If that doesn’t work, you have to dig into the TD-20. Start with the Effects switch. This will bring up five effects in the display: COMP(ressor); EQ(ilizer); AMBNCE; MFX; and Master. And this is the order in which the drum signal is passing through the brain. It has been designed to mimic a recording studio.
I would go backwards through the audio chain if your other drums and cymbals are sounding OK to you. This is the easiest way to find a simple fix. Start with the [F5] Master EQ/Compressor … the last effect in the audio chain. Try tweaking the bass and middle frequencies to see if you can eliminate the offensive tone. Try turning it off. Then, go to [F2] the (set) EQ and tweak the bass here. So, you can see there are at least three controls, one in the Bose and two in the TD20 that can affect bass frequencies. We haven’t even gotten into the choice of bass drum or toms.
While you are at it, try no effects at all, as well as different combinations. This will get your ears tuned to what the effects do to the sound. If any of this works for you, let us know what you found and liked. We can give it a spin.
For me, I have settled on about 6 kits for playing live. I auditioned all of the Vex kits by turning the sequencer on and listening to each kit playing one of the busiest sequences. I started by using the snare drum in each kit to choose the kit that I would keep. From there, I went through the same process listening for the best bass drum sound and made a note in which kit it was found. I did the same for toms and cymbals noting which sounded best and which kit the cymbal or toms were located. I then used the best six Vex kits (snare drums) for the working kits, based upon how I expected to use them …. Rock, Ballads, R&B, 80’s, etc. I then went back and copied the best bass drums, toms, cymbals, etc into the six working kits from the noted kits. That gave me the palate to work with.
Next, I went to the Effects area. I spent a lot of time here and was never completely happy with the results. But, I almost always use the COMP [F1] and EQ[F2]. I occasionally use the AMBNCE [F3], and sometimes I use the Master [F5]. I have yet to find the MFX [F4] useful. The MFX appears to be Room reverb and special effects that sound artificial and fake through the Bose to me.This message has been edited. Last edited by: Junius,
I thought I would share a pretty good sounding kit (kick snare and HH) that I discovered by accident. I have included the settings, because it comes from one of the Vex packs for the TD-10xp. What is surprising is how good it sounds in the mix while playing live, but how raw it sounds by itself. Four other kits that I tweaked for my rehearsal kit, with a TD10xp brain, sound good by themselves, but end up getting absorbed and disappearing in the mix. It has been a struggle to find a kit that “sits well” in the mix while not being too loud.This message has been edited. Last edited by: Junius,
thank for the print out on how you to set all the comp,effect,and so on ,im going to print this out and learn a little more on tweaking ,if you have any other set up i would love to try to print them out and try them thank
When I find another interesting sounding kit, I will share the details.

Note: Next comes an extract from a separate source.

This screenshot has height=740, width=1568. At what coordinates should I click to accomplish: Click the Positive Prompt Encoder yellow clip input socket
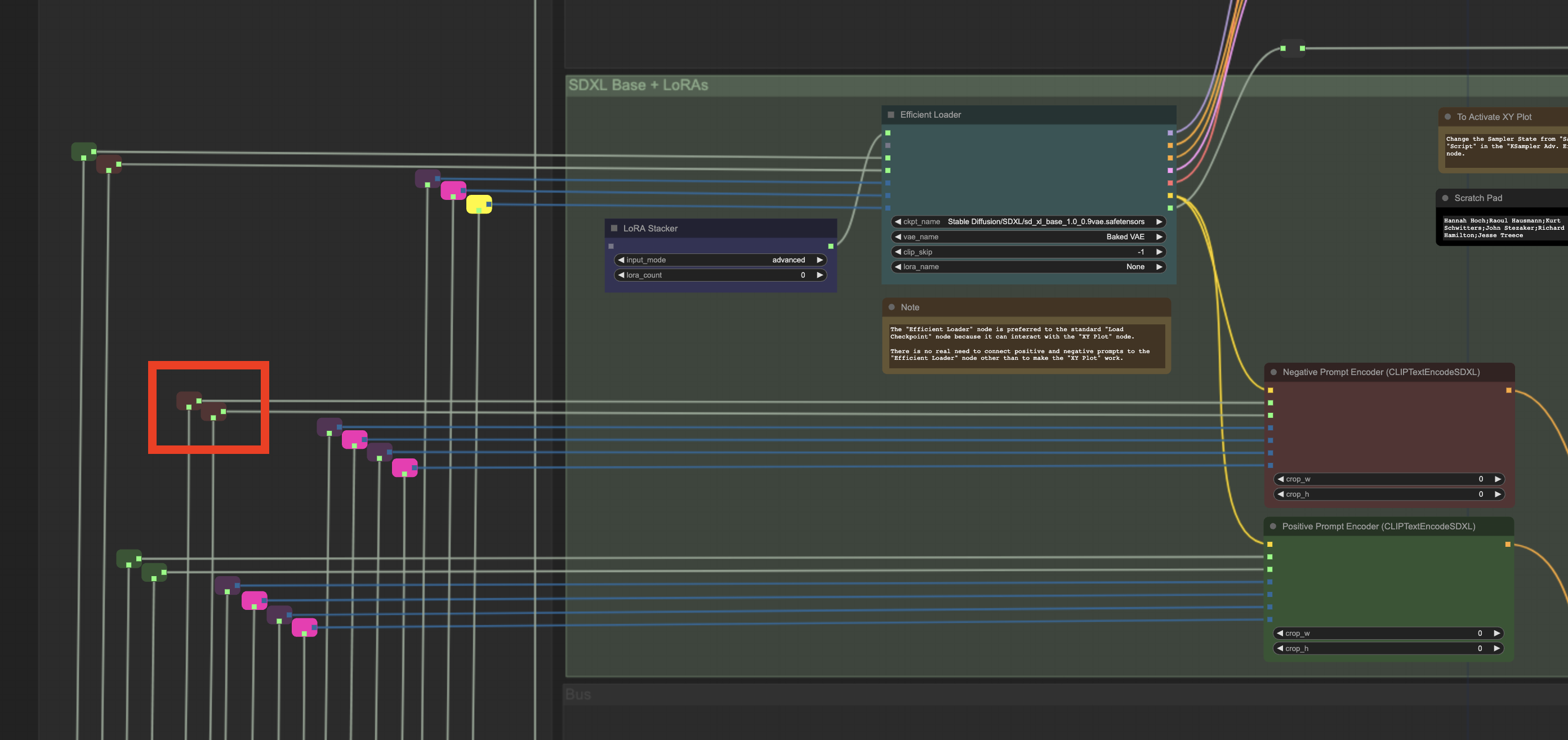(x=1269, y=544)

I strongly recommend the Vex kits. After you have spent some time trying to get a good sounding kit, you will find them to be a bargain. And, by reverse engineering (studying the settings) you can learn how things work more quickly. At a minimum, it is a cheap education on the Vdrum brain.
The point I was trying to make with the kit provided above is that the way an edrum kit sounds by itself may not translate well to one that sounds good in use, on a gig. Before abandoning a kit that you work on, play and record it with a sequence or a CD. Listen to the kit in context.